Return, exactly as written, the line containing "Image resolution: width=627" and every line after it to the end of the records below, with no pictures.

• [SUPPLIED DATA]
++++++
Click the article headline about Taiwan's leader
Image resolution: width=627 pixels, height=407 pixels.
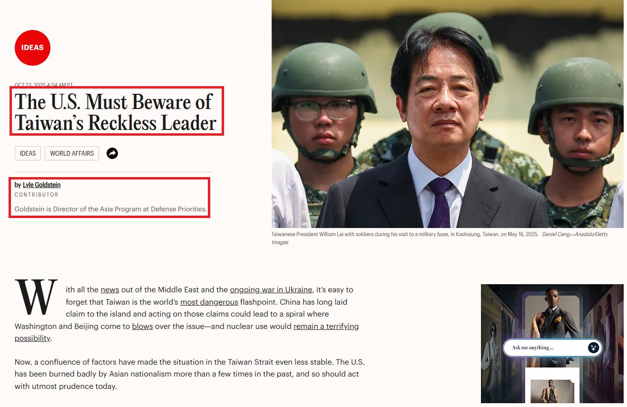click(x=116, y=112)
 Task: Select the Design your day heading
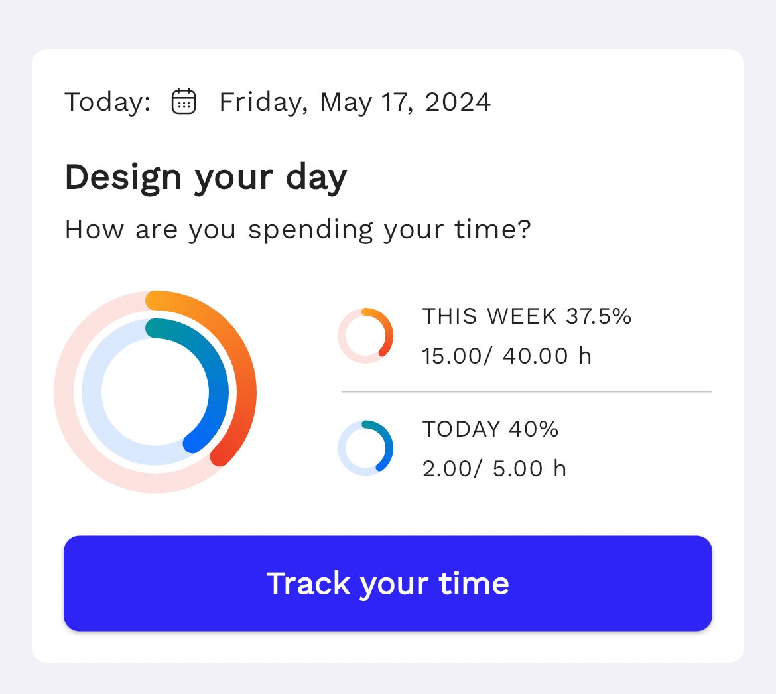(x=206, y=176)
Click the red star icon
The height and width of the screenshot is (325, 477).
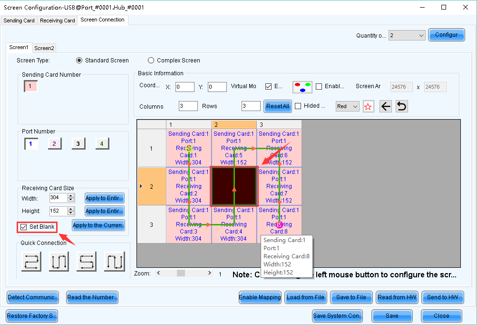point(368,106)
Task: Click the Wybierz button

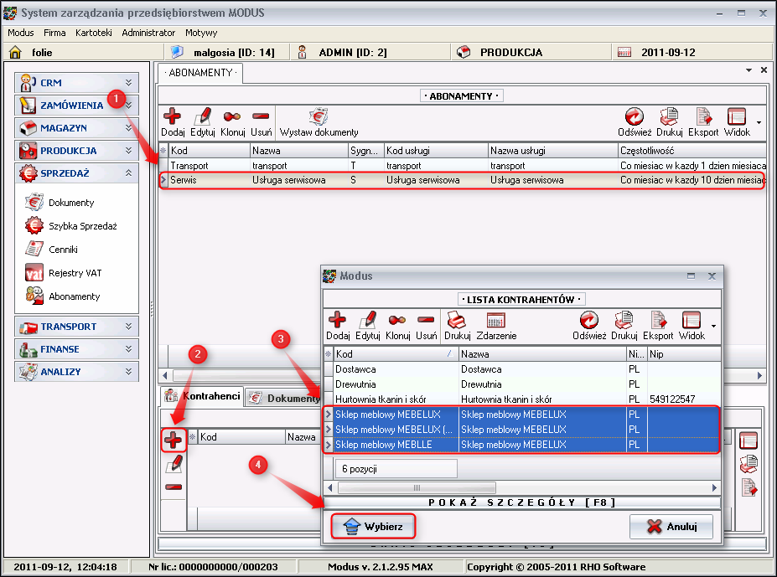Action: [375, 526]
++++++
• [SOLUTION TO THE PROBLEM]
Image resolution: width=627 pixels, height=407 pixels.
click(x=116, y=112)
 Task: Select the Design your day heading
(x=206, y=176)
Click the red star icon
The height and width of the screenshot is (325, 477).
point(368,106)
Task: Click the Wybierz button

Action: [375, 526]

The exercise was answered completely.